Reproduce the 2018 Federal Budget text below, word for word, from "Some of the" to "of bracket creep.".

*** Text excerpt ***

All eyes and ears will be on Canberra this 8 May 2018 as the government hands down its annual Federal Budget.
Some of the tax measures expected to be included in the budget include personal income tax cuts and R&D concession changes. The government currently faces opposition to its corporate tax cuts for medium and large businesses, which were announced two Budgets ago. The tax measures in the upcoming Budget may make the controversial measure palatable to those opposed who are calling for “wider tax reform”. As it is possibly the government’s last budget before an election, voters may come out as the winners.
Individual tax cuts are expected to be introduced, particularly for low and middle income earners. These cuts, like the company tax cuts, are expected be phased over a 10-year period, seeking to tackle the problem of bracket creep.
Having indicated that the proposed Medicare levy 0.5% increase (slated to commence from the 2019/20 income year) will not proceed, it is unlikely that more changes would follow, other than the annual release of low-income thresholds.
The government is unlikely to touch negative gearing or the CGT discount as it continues to oppose Labor policies to reign in negative gearing for new properties and halve the discount to 25%. Most of the government’s housing affordability package from the 2017 Budget has been enacted, including the First Home Super Saver scheme, while remaining measures are in legislation before parliament. Whether there will be new measures or expansions of these measures will be a space to watch. Housing affordability is still a significant issue for voters.
Despite being a hot-button audit focus area for the ATO, a parliamentary committee report had recommended no changes be made to the current rules permitting individuals to claim tax deductions for work-related expenses. A replacement standard deduction for employees is unlikely to be proposed.

*** Material shown ***

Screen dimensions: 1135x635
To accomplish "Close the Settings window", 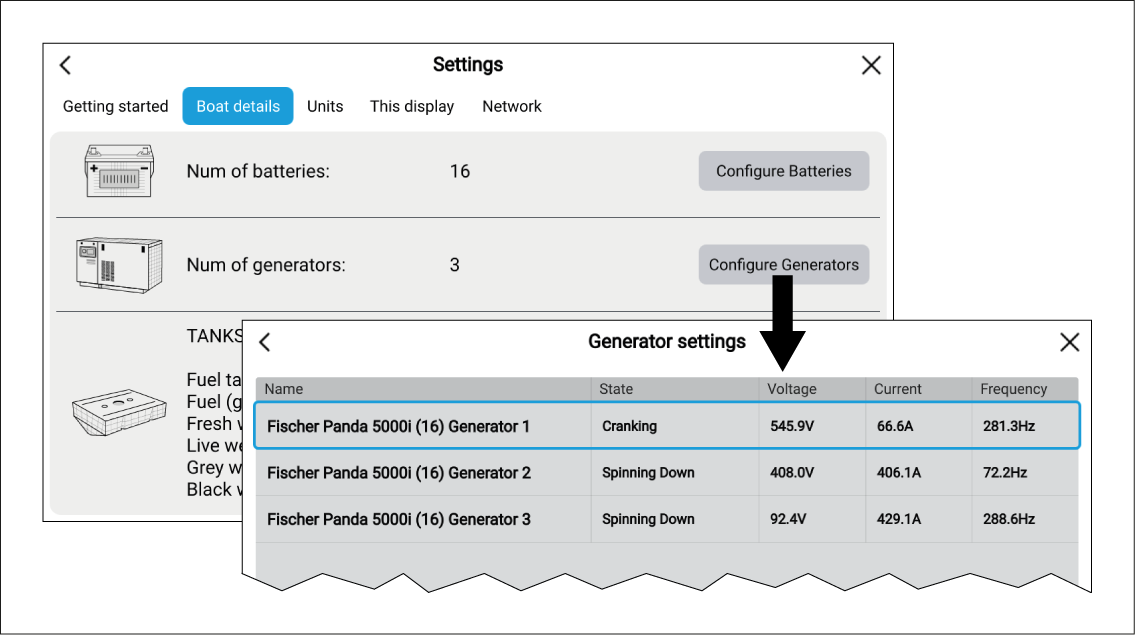I will pyautogui.click(x=871, y=65).
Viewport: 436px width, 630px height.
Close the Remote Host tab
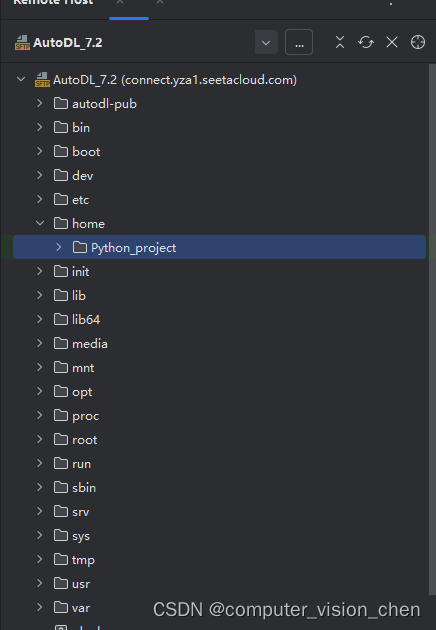pos(120,2)
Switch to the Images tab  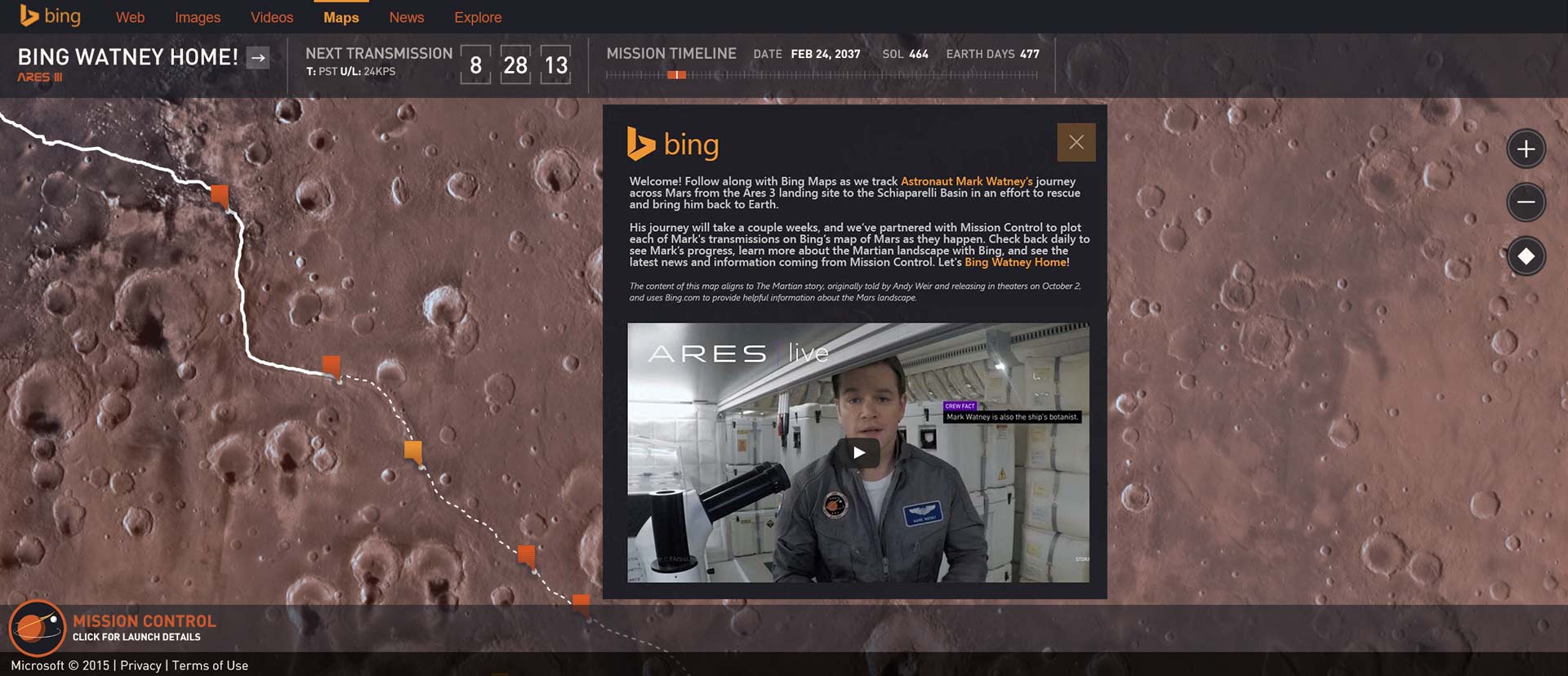click(198, 17)
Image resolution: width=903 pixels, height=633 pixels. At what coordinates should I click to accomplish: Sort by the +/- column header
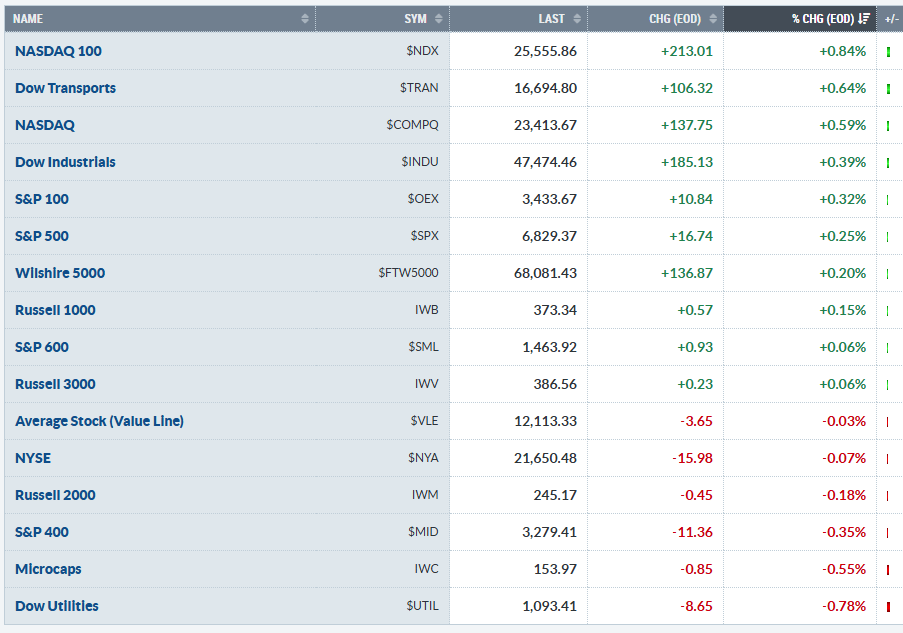[x=891, y=18]
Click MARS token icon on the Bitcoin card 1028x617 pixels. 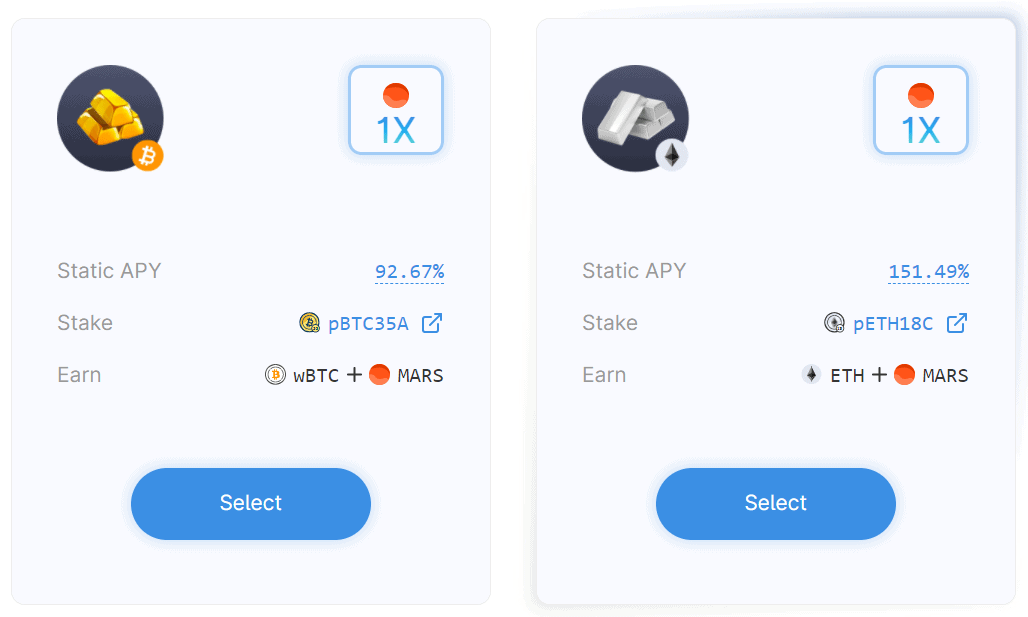pyautogui.click(x=380, y=374)
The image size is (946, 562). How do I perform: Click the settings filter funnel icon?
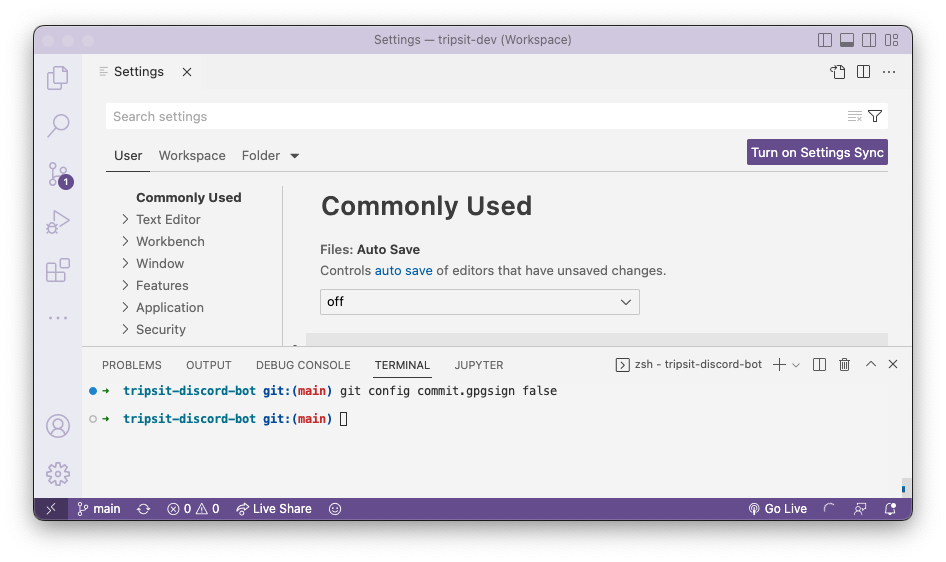(x=875, y=116)
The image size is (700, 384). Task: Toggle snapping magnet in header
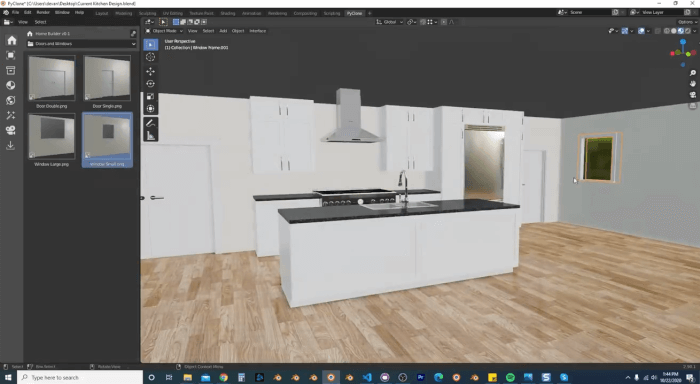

***

> _Exercise output_:
Some of the tax measures expected to be included in the budget include personal income tax cuts and R&D concession changes. The government currently faces opposition to its corporate tax cuts for medium and large businesses, which were announced two Budgets ago. The tax measures in the upcoming Budget may make the controversial measure palatable to those opposed who are calling for “wider tax reform”. As it is possibly the government’s last budget before an election, voters may come out as the winners.
Individual tax cuts are expected to be introduced, particularly for low and middle income earners. These cuts, like the company tax cuts, are expected be phased over a 10-year period, seeking to tackle the problem of bracket creep.